“Tentu saja kami berharap dengan keberadaan beliau di pemerintah pusat, bisa membantu kemungkinan alternatif pembiayaan dari pusat. Atau dorong ke kementerian yang lain, sehingga akan lebih memudahkan untuk bisa diakses, barangkali ada alternatif pembiayaan,” ujar Dedie Rachim.
Di tempat yang sama, Wamendagri, Bima Arya menilai rencana pembukaan akses Batutulis merupakan contoh nyata perlunya kolaborasi lintas level pemerintahan.

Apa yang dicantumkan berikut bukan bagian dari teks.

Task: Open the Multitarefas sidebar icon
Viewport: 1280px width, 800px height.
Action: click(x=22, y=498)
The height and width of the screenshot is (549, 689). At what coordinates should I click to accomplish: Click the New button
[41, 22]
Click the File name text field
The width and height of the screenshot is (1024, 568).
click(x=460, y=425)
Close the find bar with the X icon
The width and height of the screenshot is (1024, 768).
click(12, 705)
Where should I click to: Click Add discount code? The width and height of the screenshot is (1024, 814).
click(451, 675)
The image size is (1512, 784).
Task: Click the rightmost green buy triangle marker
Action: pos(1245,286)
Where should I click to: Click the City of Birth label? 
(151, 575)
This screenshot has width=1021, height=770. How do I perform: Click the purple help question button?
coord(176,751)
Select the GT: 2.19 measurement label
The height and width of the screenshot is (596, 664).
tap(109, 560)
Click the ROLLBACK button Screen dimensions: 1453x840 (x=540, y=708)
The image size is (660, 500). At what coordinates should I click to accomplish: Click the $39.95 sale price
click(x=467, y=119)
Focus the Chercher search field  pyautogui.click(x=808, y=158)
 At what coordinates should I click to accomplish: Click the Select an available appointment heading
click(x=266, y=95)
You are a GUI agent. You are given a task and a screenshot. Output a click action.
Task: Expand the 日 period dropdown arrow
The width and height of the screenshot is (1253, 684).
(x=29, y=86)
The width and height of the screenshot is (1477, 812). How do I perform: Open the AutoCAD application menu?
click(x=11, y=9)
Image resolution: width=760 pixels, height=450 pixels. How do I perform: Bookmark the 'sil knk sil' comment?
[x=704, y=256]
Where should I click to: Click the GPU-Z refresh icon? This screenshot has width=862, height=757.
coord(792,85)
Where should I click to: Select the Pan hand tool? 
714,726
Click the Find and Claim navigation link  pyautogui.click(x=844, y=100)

“Saya minta diajak ke titik Batutulis, karena tempat ini membutuhkan penanganan kolaboratif antara kota, provinsi, dan pusat. Pemda tentu tidak bisa mencukupi semua kegiatan sendiri, maka perlu mencari sumber pendanaan alternatif,” ungkapnya.
Bima Arya menjelaskan bahwa kawasan Batutulis memiliki nilai strategis, baik dari sisi sejarah maupun akses vital masyarakat. Menurutnya, dukungan pendanaan pun sangat mungkin terbuka untuk membantu percepatan pembangunan kawasan Batutulis ini.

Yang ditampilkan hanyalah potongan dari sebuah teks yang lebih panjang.